19 février 2013 – Le Secrétaire général de l'ONU, Ban Ki-moon, a appelé lundi les États membres à se doter de politiques respectueuses de l'environnement, en soulignant que celles-ci seraient également bénéfiques à la croissance économique et la prospérité.

« Lorsque l'environnement est négligé, la pauvreté et l'instabilité sont les conséquences inévitables. Lorsqu'elle est entretenue, elle permet la prospérité », a déclaré M. Ban. « Vous avez la responsabilité de promouvoir ces vérités et d'aider à élaborer les politiques et les programmes bénéfiques à tous et en particulier aux plus vulnérables aux dégradations de l'environnement et aux changements climatiques ».

« Pour cela, vous devez vous engager dans un dialogue avec vos partenaires au sein des gouvernements pour les aider à comprendre que les investissements dans la protection de l'environnement et en faveur d'une économie verte ne sont pas un coût, mais la garantie nécessaire de l'avenir que nous souhaitons », a-t-il plaidé.

Pour la première fois, l'ensemble des États membres de l'ONU participaient au forum, qui s'achèvera vendredi à Nairobi, comme suite à la décision prise lors de la Conférence sur le développement durable (Rio+20) sur la participation universelle au PNUE.

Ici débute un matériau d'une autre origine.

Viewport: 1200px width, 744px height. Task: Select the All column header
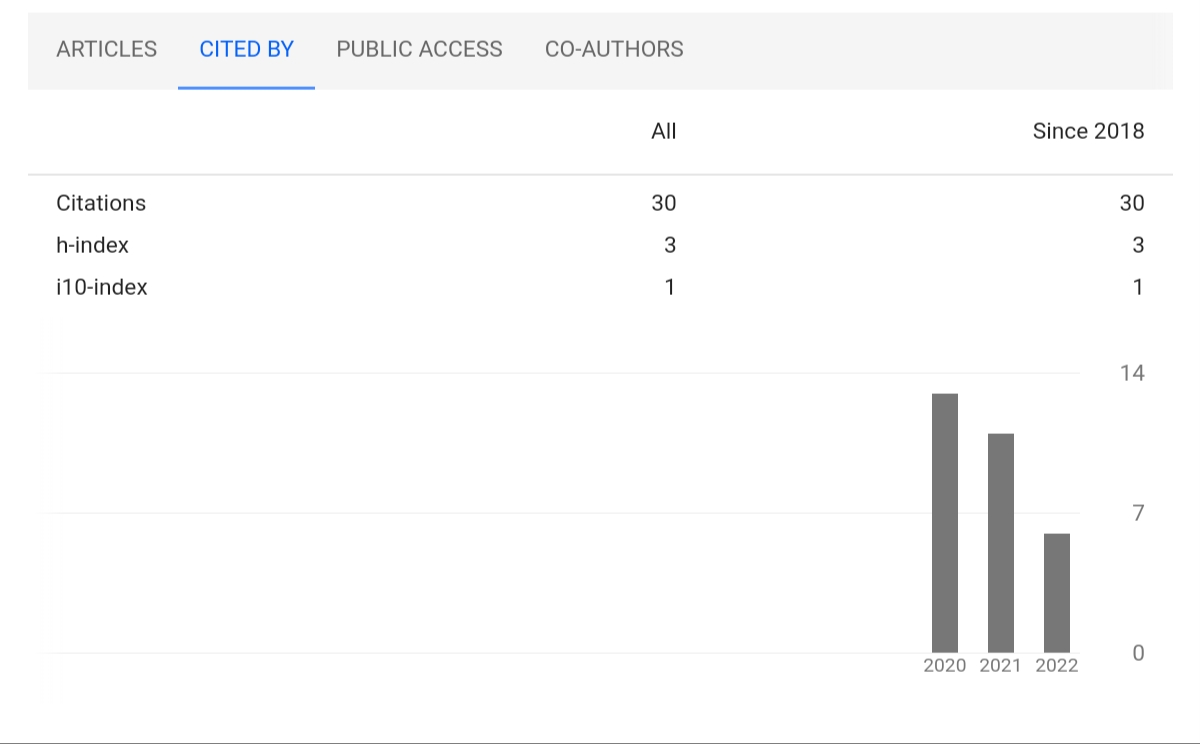[x=664, y=131]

« Nous ne pouvons pas sauver la planète en privilégiant une espèce, une politique, une question, une loi ou un traité en particulier. Notre défi au début du 21ème siècle est devenu systémique », a affirmé le Directeur exécutif du PNUE, Achim Steiner dans son allocution d'ouverture.

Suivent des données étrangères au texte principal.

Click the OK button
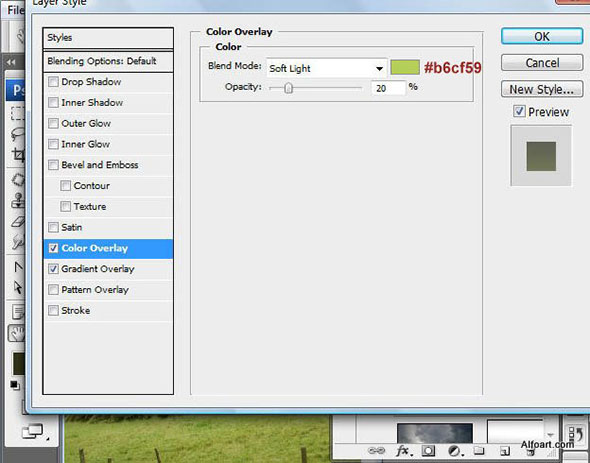 click(x=542, y=37)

« Les ministres de l'environnement ont un mandat de protection de l'environnement. Leur succès sera de plus en plus mesuré à l'aune de leur capacité à présenter des solutions qui créent des emplois, élargissent l'accès à l'énergie, soulèvent la question de la sécurité alimentaire, réduisent la pauvreté et améliorent les moyens de subsistance », a-t-il ajouté.

De son côté, l'expert indépendant de l'ONU sur les droits de l'homme et l'environnement, John Knox, a exhorté les gouvernements à prendre en compte les droits de l'homme lors de la conception de politiques environnementales.

« Lorsque les gouvernements échouent dans la réduction des émissions de gaz à effet de serre, mettant en danger l'existence des communautés arctiques et des zones littorales basses notamment, ils échouent à protéger plusieurs droits de l'homme fondamentaux, dont ceux à la vie, à la santé, à la propriété et au développement », a dit M. Knox.

« Les droits de l'homme et l'environnement ne sont pas seulement liés entre eux, ils sont interdépendants. Un environnement sain est primordial pour les droits de l'homme et vice-versa», a-t-il ajouté.

Par ailleurs, à Nairobi également, plusieurs agences des Nations Unies ont aujourd'hui conclu le Partenariat pour l'action en faveur d'une économie verte (PAGE), qui aidera les pays participants à investir dans des stratégies créatrices d'« emplois verts », à promouvoir des technologies propres et des infrastructures peu gourmandes en ressources et à réduire les risques qui se posent à l'environnement.

C'est la première fois que quatre entités des Nations Unies – le PNUE, l'Organisation internationale du travail (OIT), l'Organisation des Nations Unies pour le développement industriel et l'Institut des Nations Unies pour la formation et la recherche – joignent leurs forces pour coordonner leur expertise et leurs ressources au niveau national.